The higher value of contrast indicates better contrast by increasing the difference between the darkest and brightest pixels. The table demonstrates that our proposed methods (especially GA) are effective in image contrast enhancement in most of the images compared to the original image. HE, Dual, and AGCWD have achieved better contrast metric value. Upon visual inspection, it is revealed that these three methods manage to increase contrast by darkening the dark region and brightening the bright region. In all presented images, Dual and AGCW affect oppositely compared to our method, that is they overexpose the already bright area in the images. This explains why HE, AGCW, and Dual is doing well in the Michelson contrast metric. Another observation is that out of all 5 methods, HE introduces noticeable artifacts (grainy feature in Figures
3b,
4b,
6b,
11b,
10b). This explains the lower value attained in SSIM and PSNR metrics in most of the images by HE compared to other methods. Our method consistently achieved near 1 SSIM value (worst is > 0.7) compared to the other three. This indicates our method will introduce fewer artifacts (grainy feature, emphasized boundary, whitened area, etc.).
We can realize that only one metric does not show all sides of improvement by the same methods. The visual quality of the image is a subjective manner. For a more complete and subjective assessment of the visual quality, we have conducted a survey on our method enhanced images which we present in the next section.
6.3 Survey
6.3.1 Survey Preparation.
We have prepared an anonymous survey to get a quantitative opinion on our enhanced images. In the survey, we have placed 26 enhanced images (produced by our technique) side-by-side with their original image. The survey participant needs to mark the enhanced image on a scale of 1 − 9. As the reference, the mark of the original image was 5; therefore, a mark of > 5 would mean a better quality enhanced image, while < 5 will mean image degradation. A mark of 5 would mean the processed image is the same as the original visually (a subjective judgment).

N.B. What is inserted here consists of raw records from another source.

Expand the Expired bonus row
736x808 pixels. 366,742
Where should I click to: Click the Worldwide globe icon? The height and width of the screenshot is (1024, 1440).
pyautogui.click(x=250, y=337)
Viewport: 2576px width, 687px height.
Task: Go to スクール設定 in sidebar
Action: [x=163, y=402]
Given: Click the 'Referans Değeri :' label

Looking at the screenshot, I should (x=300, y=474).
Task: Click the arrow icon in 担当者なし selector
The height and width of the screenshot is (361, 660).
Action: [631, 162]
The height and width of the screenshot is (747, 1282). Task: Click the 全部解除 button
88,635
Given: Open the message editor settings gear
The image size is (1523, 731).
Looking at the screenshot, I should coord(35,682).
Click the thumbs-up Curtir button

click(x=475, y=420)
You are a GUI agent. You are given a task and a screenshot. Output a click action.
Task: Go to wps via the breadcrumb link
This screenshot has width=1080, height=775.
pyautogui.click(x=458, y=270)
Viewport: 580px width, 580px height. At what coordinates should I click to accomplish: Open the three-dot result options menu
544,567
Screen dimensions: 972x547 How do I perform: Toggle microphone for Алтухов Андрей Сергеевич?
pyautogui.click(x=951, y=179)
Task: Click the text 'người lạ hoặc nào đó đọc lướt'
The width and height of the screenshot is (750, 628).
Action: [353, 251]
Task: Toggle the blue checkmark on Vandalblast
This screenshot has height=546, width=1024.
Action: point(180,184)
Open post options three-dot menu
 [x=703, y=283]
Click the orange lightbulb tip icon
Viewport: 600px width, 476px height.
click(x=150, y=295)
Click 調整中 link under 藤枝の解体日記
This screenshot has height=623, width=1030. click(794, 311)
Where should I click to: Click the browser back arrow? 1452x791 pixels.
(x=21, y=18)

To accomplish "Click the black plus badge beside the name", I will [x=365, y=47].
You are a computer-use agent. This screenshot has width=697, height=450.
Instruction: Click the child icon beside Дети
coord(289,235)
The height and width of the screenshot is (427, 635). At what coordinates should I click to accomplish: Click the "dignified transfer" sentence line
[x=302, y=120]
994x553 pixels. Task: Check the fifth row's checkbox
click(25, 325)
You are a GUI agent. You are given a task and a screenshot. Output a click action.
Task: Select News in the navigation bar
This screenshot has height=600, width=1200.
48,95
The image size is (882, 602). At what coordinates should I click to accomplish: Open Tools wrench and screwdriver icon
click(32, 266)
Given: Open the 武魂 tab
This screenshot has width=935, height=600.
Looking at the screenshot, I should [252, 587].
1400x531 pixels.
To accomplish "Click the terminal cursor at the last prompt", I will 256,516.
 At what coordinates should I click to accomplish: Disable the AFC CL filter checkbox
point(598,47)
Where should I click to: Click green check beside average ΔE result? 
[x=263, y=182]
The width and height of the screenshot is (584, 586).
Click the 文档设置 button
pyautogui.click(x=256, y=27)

6.3.2 Survey Response & Observations.
We have received a total of 67 responses. From the responses, we have filtered responses with suspicious patterns like all equal marks or very high or very low marks. This filtering caused two responses to be filtered. From the remaining 65 responses, it seems GA, achieving a mean score of 5.45, is better than HC, achieving a mean score 4.77. Moreover, achieving a mean score of greater that 5 indicates that the GA improves the original image.
From Figure
2, we can see the mean scores of all enhanced images given by each surveyee. Each data point in Figure
2(a) indicates the mean of scores given by one participant. Figure
2(b) shows the mean (triangle inside each box, green in color picture), and median (horizontal line inside each box, orange in color picture) of the responses. The red points are outliers according to the 1.5 × IQR rule [
38]. From Figure
2(a), GA shows a better mean score than HC (mean over participants). From Figure
2(b), we can see that HC has a higher chance of degrading the image (dense below score 5), although GA has achieved the image with the lowest score according to one participant.
7 Conclusion
In this work, we applied metaheuristics to develop an effective image-specific fuzzy logic-based transformation function. We utilized a quality function from previous studies to guide our enhancements. Recognizing that image quality is subjective, we conducted a survey to gather subjective opinions on the visual quality of the enhancements and reported the results. The assessment revealed that one variant of our approach demonstrates visual improvement on average.
For future work, we plan to conduct additional experiments by incorporating more image processing operations, such as
gamma transformation, into the processing pipeline. One limitation of our current approach, based on visual observation, is that it tends to darken the image. Integrating other processing operations with automatic parameter tuning via metaheuristics holds promise for further improvement.